= Laomedon (mythology) =

In Greek mythology, Laomedon (/leɪˈɒmɪdɒn/; Ancient Greek: Λαομέδων means "ruler of the people") usually refers to:

- Laomedon, a Trojan king and father of Priam, the king of Troy during the Trojan War.

Other figures in Greek mythology also named Laomedon include:
- Laomedon, also known as Lamedon, the king of Sicyon and successor of Epopeus. Laomedon gave up Antiope, Epopeus' wife, back to her uncle Lycus who had waged war against Sicyon in order to retrieve his niece.
- Laomedon, the Thespian son of Heracles and Meline, daughter of King Thespius of Thespiae.

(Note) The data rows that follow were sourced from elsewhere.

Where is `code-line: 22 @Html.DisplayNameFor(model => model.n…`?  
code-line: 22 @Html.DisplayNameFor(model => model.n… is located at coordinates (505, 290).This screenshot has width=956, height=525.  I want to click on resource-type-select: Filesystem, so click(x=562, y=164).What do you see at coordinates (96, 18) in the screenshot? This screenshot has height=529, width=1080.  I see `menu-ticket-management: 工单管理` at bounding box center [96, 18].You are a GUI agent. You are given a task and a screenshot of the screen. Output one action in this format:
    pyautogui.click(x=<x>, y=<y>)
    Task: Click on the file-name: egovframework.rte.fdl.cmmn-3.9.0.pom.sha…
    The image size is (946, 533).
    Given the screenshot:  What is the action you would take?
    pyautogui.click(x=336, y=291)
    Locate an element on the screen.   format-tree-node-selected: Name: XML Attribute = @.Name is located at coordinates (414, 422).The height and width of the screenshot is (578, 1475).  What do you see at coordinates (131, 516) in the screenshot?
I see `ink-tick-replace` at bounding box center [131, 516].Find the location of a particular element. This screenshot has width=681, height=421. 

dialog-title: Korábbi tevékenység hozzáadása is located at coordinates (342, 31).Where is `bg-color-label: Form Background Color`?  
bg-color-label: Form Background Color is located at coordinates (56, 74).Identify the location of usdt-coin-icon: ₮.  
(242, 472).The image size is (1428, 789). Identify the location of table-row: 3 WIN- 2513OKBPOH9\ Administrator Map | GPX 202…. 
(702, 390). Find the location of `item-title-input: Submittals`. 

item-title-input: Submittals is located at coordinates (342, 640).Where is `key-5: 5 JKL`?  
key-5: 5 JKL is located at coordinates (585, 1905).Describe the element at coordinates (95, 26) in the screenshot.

Laomedon and his 49 half-brothers were born of Thespius' daughters who were impregnated by Heracles in one night, for a week or in the course of 50 days while hunting for the Cithaeronian lion. Later on, the hero sent a message to Thespius to keep seven of these sons and send three of them in Thebes while the remaining forty, joined by Iolaus, were dispatched to the island of Sardinia to found a colony.
- Laomedon, an Ethiopian who went to Troy under the command of their leader, King Memnon, son of Tithonus and Eos. He was eventually slain by Thrasymedes, the Pylian son of Nestor during the Trojan War.
- Laomedon, one of the Suitors of Penelope. He came from Zacynthos along with other 43 wooers. Laomedon was ultimately killed by Odysseus, with the help of Eumaeus, Philoetius, and Telemachus, after returning from his 10-year journey.